**Instructions for the task**:
Exact copies of the records below are required.

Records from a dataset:
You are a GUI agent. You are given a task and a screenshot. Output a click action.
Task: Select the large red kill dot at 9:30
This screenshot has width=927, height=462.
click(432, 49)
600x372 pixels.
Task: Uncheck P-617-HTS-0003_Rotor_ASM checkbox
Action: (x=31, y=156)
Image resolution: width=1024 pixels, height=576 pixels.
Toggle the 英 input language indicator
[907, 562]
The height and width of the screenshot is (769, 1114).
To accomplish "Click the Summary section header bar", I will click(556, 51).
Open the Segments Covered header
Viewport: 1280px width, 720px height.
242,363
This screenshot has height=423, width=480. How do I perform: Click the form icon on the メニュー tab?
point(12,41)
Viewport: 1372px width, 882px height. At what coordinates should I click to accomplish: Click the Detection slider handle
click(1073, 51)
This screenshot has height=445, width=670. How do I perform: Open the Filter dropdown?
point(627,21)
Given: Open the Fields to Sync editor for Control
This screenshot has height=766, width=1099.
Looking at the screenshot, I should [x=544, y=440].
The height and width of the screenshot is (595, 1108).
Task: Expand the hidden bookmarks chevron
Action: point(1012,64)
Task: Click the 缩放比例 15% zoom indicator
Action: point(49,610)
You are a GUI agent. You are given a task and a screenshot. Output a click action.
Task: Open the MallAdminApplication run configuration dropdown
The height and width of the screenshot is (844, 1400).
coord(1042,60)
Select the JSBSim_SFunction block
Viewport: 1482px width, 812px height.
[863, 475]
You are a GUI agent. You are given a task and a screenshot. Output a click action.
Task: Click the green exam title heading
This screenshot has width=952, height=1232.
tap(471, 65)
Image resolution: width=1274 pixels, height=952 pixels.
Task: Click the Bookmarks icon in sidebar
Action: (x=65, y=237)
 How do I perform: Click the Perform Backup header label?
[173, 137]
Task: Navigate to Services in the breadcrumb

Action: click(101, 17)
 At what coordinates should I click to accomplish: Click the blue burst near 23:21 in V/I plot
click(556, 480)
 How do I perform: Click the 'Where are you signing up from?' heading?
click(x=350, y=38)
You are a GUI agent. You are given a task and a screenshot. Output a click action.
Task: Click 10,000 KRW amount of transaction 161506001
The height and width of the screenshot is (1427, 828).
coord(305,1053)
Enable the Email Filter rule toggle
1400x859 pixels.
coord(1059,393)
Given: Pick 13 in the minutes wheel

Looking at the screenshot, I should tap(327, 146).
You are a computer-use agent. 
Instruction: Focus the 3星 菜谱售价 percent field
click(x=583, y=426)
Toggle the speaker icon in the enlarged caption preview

**Exercise response**:
You are a GUI agent. You are given a task and a screenshot. Output a click action.
Task: Select the large red kill dot at 9:30
This screenshot has width=927, height=462.
click(432, 49)
600x372 pixels.
Task: Uncheck P-617-HTS-0003_Rotor_ASM checkbox
Action: (x=31, y=156)
Image resolution: width=1024 pixels, height=576 pixels.
Toggle the 英 input language indicator
[907, 562]
The height and width of the screenshot is (769, 1114).
To accomplish "Click the Summary section header bar", I will click(556, 51).
Open the Segments Covered header
Viewport: 1280px width, 720px height.
242,363
This screenshot has height=423, width=480. How do I perform: Click the form icon on the メニュー tab?
point(12,41)
Viewport: 1372px width, 882px height. At what coordinates should I click to accomplish: Click the Detection slider handle
click(1073, 51)
This screenshot has height=445, width=670. How do I perform: Open the Filter dropdown?
point(627,21)
Given: Open the Fields to Sync editor for Control
This screenshot has height=766, width=1099.
Looking at the screenshot, I should [x=544, y=440].
The height and width of the screenshot is (595, 1108).
Task: Expand the hidden bookmarks chevron
Action: point(1012,64)
Task: Click the 缩放比例 15% zoom indicator
Action: point(49,610)
You are a GUI agent. You are given a task and a screenshot. Output a click action.
Task: Open the MallAdminApplication run configuration dropdown
The height and width of the screenshot is (844, 1400).
coord(1042,60)
Select the JSBSim_SFunction block
Viewport: 1482px width, 812px height.
[863, 475]
You are a GUI agent. You are given a task and a screenshot. Output a click action.
Task: Click the green exam title heading
This screenshot has width=952, height=1232.
tap(471, 65)
Image resolution: width=1274 pixels, height=952 pixels.
Task: Click the Bookmarks icon in sidebar
Action: (x=65, y=237)
 How do I perform: Click the Perform Backup header label?
[173, 137]
Task: Navigate to Services in the breadcrumb

Action: click(101, 17)
 At what coordinates should I click to accomplish: Click the blue burst near 23:21 in V/I plot
click(556, 480)
 How do I perform: Click the 'Where are you signing up from?' heading?
click(x=350, y=38)
You are a GUI agent. You are given a task and a screenshot. Output a click action.
Task: Click 10,000 KRW amount of transaction 161506001
The height and width of the screenshot is (1427, 828).
coord(305,1053)
Enable the Email Filter rule toggle
1400x859 pixels.
coord(1059,393)
Given: Pick 13 in the minutes wheel

Looking at the screenshot, I should tap(327, 146).
You are a computer-use agent. 
Instruction: Focus the 3星 菜谱售价 percent field
click(x=583, y=426)
Toggle the speaker icon in the enlarged caption preview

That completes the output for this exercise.